**** RAW RECORDS ****
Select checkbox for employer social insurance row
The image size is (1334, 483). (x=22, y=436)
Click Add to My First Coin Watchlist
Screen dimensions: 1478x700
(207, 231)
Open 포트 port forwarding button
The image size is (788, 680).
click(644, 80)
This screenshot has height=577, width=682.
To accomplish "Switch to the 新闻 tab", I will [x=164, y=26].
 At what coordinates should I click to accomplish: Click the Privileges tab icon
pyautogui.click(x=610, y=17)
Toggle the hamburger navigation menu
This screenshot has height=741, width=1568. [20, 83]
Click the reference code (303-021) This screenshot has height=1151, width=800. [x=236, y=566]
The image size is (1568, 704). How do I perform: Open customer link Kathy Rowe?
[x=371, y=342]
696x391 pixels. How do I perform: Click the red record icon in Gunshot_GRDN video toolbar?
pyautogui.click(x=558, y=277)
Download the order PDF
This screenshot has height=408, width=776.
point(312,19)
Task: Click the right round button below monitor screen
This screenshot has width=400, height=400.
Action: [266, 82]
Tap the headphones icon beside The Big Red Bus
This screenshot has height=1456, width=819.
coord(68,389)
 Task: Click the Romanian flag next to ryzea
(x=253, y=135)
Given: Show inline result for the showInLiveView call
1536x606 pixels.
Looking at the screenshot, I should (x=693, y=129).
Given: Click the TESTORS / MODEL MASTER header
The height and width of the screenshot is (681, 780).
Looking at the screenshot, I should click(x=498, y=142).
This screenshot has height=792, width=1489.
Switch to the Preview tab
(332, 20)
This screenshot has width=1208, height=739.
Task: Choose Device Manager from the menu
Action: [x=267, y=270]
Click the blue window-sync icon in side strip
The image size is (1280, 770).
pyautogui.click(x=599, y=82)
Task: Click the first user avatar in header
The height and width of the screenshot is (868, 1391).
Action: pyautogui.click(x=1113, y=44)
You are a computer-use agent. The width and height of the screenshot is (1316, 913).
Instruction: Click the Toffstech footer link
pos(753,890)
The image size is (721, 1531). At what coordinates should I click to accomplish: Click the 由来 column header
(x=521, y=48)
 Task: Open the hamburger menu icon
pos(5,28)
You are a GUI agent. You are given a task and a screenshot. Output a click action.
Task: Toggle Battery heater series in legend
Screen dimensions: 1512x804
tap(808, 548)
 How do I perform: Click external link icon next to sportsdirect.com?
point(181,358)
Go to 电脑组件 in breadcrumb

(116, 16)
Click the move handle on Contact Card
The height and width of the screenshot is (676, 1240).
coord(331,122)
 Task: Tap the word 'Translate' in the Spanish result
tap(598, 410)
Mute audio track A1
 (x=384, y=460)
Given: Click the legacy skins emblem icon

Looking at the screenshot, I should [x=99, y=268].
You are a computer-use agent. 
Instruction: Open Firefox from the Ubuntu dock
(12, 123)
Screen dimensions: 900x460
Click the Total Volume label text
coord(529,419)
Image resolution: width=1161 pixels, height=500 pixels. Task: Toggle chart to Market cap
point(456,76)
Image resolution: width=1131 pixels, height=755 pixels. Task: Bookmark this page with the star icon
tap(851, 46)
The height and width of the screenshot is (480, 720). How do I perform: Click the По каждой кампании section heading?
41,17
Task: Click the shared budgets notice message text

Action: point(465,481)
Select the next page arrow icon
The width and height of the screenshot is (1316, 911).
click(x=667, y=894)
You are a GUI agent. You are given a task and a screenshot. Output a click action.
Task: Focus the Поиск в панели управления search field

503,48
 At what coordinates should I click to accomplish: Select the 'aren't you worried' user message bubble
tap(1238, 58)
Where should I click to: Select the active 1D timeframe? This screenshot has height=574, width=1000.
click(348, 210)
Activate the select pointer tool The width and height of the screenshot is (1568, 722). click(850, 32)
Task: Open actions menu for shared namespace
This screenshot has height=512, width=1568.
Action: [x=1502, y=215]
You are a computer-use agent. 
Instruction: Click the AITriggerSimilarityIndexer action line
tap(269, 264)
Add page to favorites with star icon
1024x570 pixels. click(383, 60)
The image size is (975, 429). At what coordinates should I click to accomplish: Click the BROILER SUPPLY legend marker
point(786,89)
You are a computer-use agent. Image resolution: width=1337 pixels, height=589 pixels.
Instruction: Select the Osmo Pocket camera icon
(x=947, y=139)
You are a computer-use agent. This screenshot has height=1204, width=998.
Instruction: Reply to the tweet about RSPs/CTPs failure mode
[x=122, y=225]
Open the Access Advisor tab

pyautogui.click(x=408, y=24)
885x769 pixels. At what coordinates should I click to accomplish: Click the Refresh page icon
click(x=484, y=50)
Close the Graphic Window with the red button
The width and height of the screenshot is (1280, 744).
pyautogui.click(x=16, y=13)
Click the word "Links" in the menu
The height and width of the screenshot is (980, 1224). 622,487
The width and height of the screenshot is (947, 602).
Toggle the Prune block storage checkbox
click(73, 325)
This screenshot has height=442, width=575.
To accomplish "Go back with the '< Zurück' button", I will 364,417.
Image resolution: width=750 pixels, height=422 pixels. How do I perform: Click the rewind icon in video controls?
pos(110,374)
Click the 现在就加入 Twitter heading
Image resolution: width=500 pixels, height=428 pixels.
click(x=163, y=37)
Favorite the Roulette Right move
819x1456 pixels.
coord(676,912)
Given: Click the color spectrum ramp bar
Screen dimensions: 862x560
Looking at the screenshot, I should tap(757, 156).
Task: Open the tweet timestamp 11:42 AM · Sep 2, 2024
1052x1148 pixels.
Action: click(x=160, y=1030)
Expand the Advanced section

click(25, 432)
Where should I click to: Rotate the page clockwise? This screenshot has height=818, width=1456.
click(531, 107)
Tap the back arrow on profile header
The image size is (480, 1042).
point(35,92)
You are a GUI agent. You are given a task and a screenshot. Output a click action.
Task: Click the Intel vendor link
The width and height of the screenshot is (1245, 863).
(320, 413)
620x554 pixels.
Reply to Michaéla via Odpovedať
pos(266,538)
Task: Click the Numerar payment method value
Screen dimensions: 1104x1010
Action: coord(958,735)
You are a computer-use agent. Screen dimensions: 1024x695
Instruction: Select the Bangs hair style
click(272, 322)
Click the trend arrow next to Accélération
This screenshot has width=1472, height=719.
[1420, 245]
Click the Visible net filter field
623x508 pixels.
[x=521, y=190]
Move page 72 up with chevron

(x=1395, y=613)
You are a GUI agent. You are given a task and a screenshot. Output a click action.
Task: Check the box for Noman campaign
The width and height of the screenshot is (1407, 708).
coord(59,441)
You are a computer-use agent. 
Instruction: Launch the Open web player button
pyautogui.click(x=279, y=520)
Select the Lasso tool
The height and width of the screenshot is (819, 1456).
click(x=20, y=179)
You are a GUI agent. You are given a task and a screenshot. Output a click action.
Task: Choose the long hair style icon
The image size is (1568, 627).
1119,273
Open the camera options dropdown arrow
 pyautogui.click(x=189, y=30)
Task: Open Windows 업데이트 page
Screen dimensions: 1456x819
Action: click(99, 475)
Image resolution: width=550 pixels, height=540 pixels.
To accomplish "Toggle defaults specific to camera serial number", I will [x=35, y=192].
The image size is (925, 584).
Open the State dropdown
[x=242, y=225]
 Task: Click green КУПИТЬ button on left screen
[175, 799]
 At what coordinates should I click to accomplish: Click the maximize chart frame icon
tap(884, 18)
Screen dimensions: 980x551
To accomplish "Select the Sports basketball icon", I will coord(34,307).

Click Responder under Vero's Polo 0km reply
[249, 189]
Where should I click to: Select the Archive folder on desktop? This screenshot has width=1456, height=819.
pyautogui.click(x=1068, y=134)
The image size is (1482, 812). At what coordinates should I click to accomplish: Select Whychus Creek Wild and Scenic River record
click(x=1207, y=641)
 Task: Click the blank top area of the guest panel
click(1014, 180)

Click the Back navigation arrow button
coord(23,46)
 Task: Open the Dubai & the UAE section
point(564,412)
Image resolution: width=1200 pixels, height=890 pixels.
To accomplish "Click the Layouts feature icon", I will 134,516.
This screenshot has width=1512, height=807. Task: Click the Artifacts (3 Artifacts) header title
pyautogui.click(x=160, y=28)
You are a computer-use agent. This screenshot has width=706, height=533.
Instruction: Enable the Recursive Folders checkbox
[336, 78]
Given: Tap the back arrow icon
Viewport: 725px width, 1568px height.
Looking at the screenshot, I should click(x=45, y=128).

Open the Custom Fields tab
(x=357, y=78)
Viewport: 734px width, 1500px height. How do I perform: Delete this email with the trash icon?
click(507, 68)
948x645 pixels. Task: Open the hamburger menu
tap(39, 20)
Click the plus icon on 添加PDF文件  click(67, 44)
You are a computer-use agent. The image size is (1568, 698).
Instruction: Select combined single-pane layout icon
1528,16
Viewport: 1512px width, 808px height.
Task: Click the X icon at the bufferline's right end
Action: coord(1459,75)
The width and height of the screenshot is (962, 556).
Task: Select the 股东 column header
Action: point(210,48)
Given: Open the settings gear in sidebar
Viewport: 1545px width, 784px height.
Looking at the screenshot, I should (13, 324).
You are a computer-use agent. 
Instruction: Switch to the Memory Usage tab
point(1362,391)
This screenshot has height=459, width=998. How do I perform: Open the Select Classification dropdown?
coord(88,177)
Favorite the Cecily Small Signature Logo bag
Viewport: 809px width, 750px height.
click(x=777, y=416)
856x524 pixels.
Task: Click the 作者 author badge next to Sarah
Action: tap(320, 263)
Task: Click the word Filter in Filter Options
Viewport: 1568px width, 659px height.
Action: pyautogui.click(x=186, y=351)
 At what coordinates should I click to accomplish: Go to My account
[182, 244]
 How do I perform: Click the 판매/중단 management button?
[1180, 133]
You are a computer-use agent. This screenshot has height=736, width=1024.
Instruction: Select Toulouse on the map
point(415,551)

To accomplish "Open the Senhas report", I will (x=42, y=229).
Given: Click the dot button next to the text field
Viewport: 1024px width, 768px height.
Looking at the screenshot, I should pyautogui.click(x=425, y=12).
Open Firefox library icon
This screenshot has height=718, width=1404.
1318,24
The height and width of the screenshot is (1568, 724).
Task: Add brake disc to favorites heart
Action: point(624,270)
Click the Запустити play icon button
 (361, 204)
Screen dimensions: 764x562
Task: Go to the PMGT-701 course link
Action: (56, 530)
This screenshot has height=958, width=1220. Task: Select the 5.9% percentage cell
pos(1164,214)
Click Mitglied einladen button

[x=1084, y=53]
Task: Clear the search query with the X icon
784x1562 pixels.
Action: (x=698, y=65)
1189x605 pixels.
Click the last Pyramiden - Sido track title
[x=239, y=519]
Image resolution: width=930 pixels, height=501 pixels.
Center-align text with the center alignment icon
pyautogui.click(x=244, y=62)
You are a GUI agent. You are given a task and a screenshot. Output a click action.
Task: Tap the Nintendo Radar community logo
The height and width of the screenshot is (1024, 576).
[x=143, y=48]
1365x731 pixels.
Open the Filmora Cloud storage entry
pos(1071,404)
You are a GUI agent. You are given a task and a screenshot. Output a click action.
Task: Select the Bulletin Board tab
****
▶ _TASK TO CARRY OUT_:
Write out the data word for word, from its first line through the line containing "point(312,19)". Include both of those lines.

▶ _SOLUTION TO THIS TASK_:
Select checkbox for employer social insurance row
The image size is (1334, 483). (x=22, y=436)
Click Add to My First Coin Watchlist
Screen dimensions: 1478x700
(207, 231)
Open 포트 port forwarding button
The image size is (788, 680).
click(644, 80)
This screenshot has height=577, width=682.
To accomplish "Switch to the 新闻 tab", I will [x=164, y=26].
 At what coordinates should I click to accomplish: Click the Privileges tab icon
pyautogui.click(x=610, y=17)
Toggle the hamburger navigation menu
This screenshot has height=741, width=1568. [20, 83]
Click the reference code (303-021) This screenshot has height=1151, width=800. [x=236, y=566]
The image size is (1568, 704). How do I perform: Open customer link Kathy Rowe?
[x=371, y=342]
696x391 pixels. How do I perform: Click the red record icon in Gunshot_GRDN video toolbar?
pyautogui.click(x=558, y=277)
Download the order PDF
This screenshot has height=408, width=776.
point(312,19)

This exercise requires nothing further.